Today I am just putting my house in order for the holidays. So why do I straighten closets? I do not have a clue. I just do it. I always do. I put shirts with shirts, I placed my sweaters in a big clear box, (they were getting a bump where they hung on the hanger and God knows I don't need more bumps). The meds are straightened. The hangers are separate. The tile grout in the bathroom is soaking in bleach. The bed is stripped and remade, the sheets are piled in the floor. Ask me do I care? NOPE. Not even a smidgen.
I sit now with my feet up and the keyboard on my lap. So relaxed. I need to think of dinner but it is still early, maybe a big bowl of soup.
I am putting most of my sewing away. Lou and I had a fun time playing with fabrics. I love fabrics I could sit and look at patterns on fabric all DAY. Just ask her.
The sewing machine is staying out I still have four quilts to bind. She took two to Arkansas, the quilting prices are about half the price here. Two are still at the quilters, I thought I would have them back by now, but not happening.

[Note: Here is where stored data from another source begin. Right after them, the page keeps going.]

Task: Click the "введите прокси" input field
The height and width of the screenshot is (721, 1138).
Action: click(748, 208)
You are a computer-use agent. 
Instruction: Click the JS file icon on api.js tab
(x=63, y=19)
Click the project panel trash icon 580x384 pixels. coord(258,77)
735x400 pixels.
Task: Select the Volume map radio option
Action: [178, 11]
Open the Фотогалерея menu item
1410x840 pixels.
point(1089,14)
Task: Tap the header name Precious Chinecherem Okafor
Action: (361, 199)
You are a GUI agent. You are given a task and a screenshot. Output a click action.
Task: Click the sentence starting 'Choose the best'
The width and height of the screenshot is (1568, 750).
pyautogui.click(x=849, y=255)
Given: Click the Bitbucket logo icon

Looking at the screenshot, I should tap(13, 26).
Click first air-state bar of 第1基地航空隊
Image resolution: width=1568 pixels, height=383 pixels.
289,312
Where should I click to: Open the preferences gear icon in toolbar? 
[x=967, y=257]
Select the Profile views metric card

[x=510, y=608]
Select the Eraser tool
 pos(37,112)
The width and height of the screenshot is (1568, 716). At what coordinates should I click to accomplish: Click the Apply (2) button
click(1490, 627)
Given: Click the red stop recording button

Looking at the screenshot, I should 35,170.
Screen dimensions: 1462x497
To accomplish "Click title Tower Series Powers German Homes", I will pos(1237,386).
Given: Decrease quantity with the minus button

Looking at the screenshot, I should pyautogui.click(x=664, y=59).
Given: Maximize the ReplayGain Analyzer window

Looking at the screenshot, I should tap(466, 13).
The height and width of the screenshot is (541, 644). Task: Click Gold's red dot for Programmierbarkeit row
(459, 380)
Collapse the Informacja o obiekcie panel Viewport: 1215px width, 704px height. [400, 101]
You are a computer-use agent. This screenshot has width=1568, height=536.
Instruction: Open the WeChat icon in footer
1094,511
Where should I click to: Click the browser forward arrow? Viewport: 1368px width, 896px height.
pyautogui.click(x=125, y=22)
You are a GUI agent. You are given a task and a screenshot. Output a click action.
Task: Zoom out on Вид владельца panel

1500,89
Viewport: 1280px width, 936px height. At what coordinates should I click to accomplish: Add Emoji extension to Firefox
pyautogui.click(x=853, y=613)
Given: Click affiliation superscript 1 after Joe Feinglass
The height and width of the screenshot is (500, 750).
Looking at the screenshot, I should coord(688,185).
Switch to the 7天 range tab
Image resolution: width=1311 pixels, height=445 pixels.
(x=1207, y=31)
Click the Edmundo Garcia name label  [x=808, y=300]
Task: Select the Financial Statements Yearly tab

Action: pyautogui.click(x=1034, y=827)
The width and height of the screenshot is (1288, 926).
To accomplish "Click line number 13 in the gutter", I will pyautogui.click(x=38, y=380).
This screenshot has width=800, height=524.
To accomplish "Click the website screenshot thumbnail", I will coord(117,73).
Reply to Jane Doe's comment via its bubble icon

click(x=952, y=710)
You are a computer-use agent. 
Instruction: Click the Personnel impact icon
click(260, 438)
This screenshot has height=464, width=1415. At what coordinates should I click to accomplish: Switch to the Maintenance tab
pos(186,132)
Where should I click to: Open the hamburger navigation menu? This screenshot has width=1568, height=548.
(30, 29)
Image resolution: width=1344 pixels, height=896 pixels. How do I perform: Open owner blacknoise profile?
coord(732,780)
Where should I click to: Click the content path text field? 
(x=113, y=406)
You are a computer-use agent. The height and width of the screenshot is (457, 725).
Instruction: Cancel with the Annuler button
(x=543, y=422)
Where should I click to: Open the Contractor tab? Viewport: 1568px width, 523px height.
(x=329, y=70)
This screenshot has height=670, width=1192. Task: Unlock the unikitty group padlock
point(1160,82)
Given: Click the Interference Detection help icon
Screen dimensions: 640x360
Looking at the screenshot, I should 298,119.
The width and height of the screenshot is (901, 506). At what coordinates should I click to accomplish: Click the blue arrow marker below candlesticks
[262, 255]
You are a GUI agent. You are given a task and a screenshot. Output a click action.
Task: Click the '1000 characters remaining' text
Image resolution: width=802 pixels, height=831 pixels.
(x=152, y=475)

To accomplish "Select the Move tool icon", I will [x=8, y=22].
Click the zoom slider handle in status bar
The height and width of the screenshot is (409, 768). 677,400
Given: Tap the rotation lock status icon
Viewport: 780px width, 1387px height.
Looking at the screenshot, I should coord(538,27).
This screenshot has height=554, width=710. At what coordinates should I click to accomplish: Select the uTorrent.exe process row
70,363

Sorry guys they really are coming.
They really are made, they really really are, Jarod. (he ask for his every time I see him).
When I woke today, I did not have the gumption to get up. For fifteen days I have awaken to the smell of coffee, and a big Good Morning from my sister and her husband. I just lay a few minutes thinking about it and did get a lost feeling. I am sure we all have them from time to time.
Nothing to really put your finger on just sort of sad, alone, lost. But life does go on.
My grandson in Washington, is doing good. He was tested for a few weeks and he is in the top
15% of people his age. That is big. I knew he was very intelligent, he just refused to use it.
His God given talents and mind.
Now he is buckling down and studying. I am so proud of him for this effort. It has to be difficult in his situation. However He is making the best of a bad situation.
Now I am more relaxed so I will get back to my jobs. Not a lot to do now, I am leaving the mopping and vacuuming for David.
So I will go back to Tara and Think on it.
"After all Tomorrow is another day."
Scarlet O'Hara. (Gone with the wind).